## Work request
Pictures do not belong in the copy. Write out exactly the lines from the one containing "The height and" through the end of the data.

Stored items from a collection:
------------------------

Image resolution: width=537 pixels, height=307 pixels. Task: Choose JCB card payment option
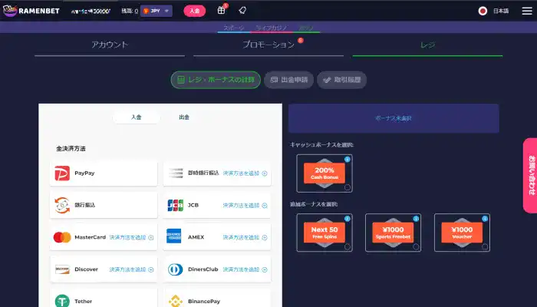[217, 206]
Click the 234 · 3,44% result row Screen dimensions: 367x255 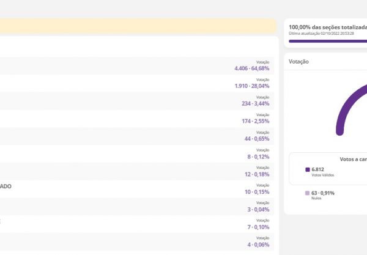tap(138, 101)
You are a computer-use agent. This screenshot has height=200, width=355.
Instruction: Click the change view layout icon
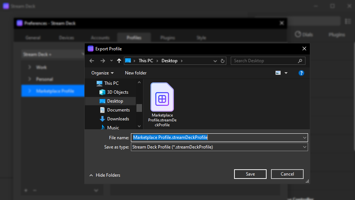coord(278,73)
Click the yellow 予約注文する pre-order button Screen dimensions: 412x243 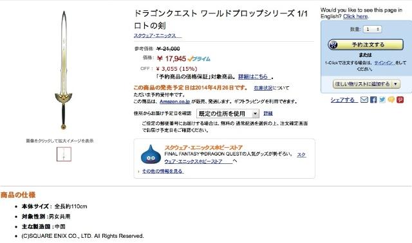(366, 44)
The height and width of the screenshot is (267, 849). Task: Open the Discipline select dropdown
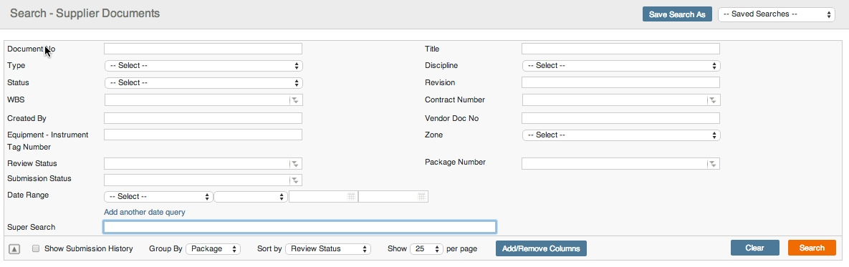click(621, 66)
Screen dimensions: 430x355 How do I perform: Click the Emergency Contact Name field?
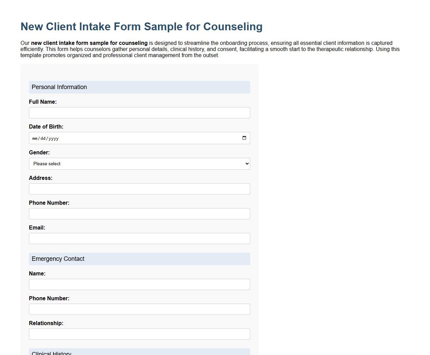[x=140, y=284]
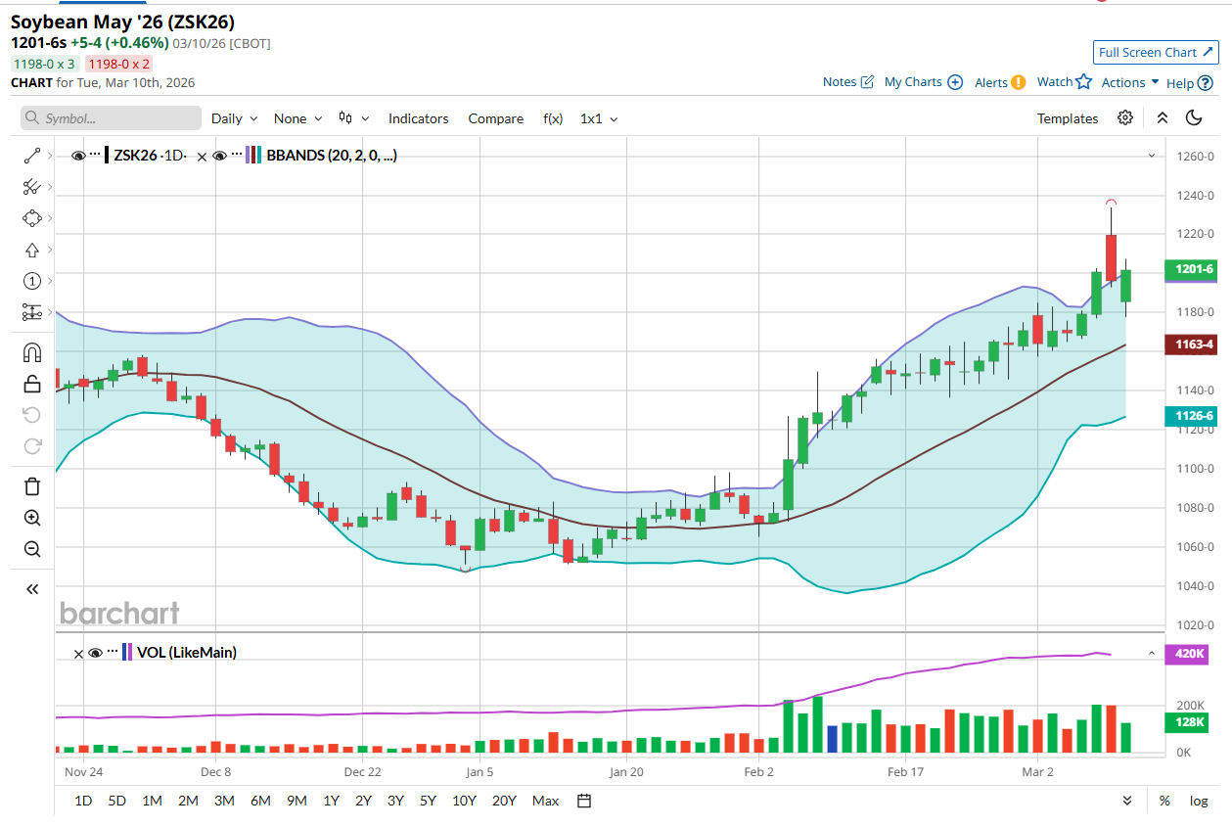Viewport: 1232px width, 827px height.
Task: Select the trend line drawing tool
Action: pyautogui.click(x=31, y=156)
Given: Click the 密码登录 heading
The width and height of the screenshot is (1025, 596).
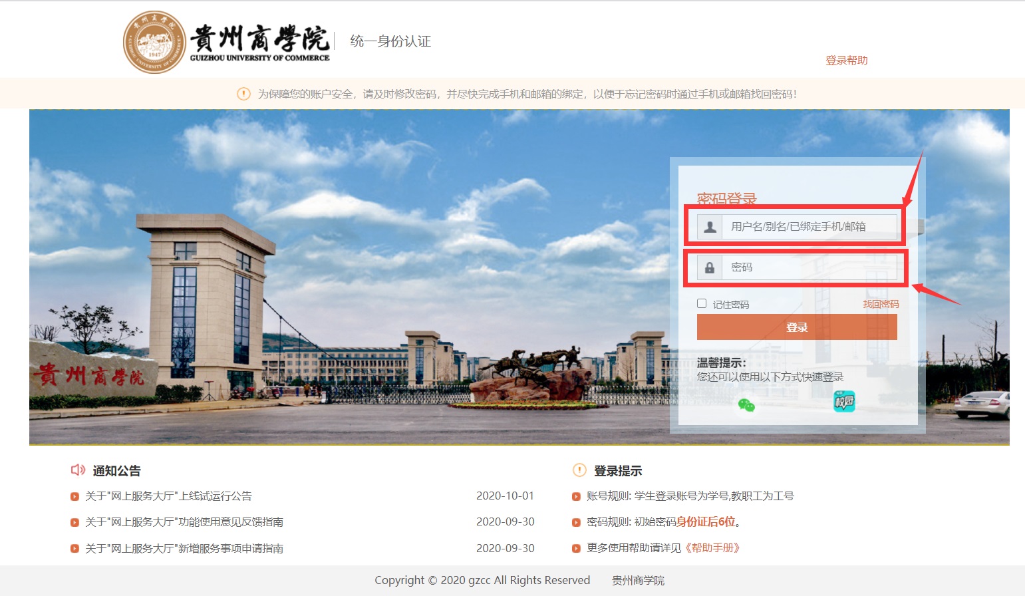Looking at the screenshot, I should coord(726,198).
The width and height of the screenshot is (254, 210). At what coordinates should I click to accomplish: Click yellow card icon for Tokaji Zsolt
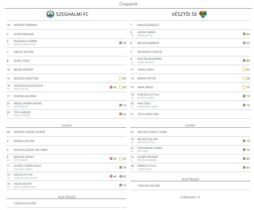pos(244,69)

------------------------

## Finished task
The height and width of the screenshot is (267, 849). Task: Open the Discipline select dropdown
click(621, 66)
Screen dimensions: 430x355 How do I perform: Click the Emergency Contact Name field?
[x=140, y=284]
Viewport: 1232px width, 827px height.
Task: Select the trend line drawing tool
Action: pyautogui.click(x=31, y=156)
Given: Click the 密码登录 heading
The width and height of the screenshot is (1025, 596).
Looking at the screenshot, I should coord(726,198).
The width and height of the screenshot is (254, 210). At what coordinates should I click to accomplish: Click yellow card icon for Tokaji Zsolt
pos(244,69)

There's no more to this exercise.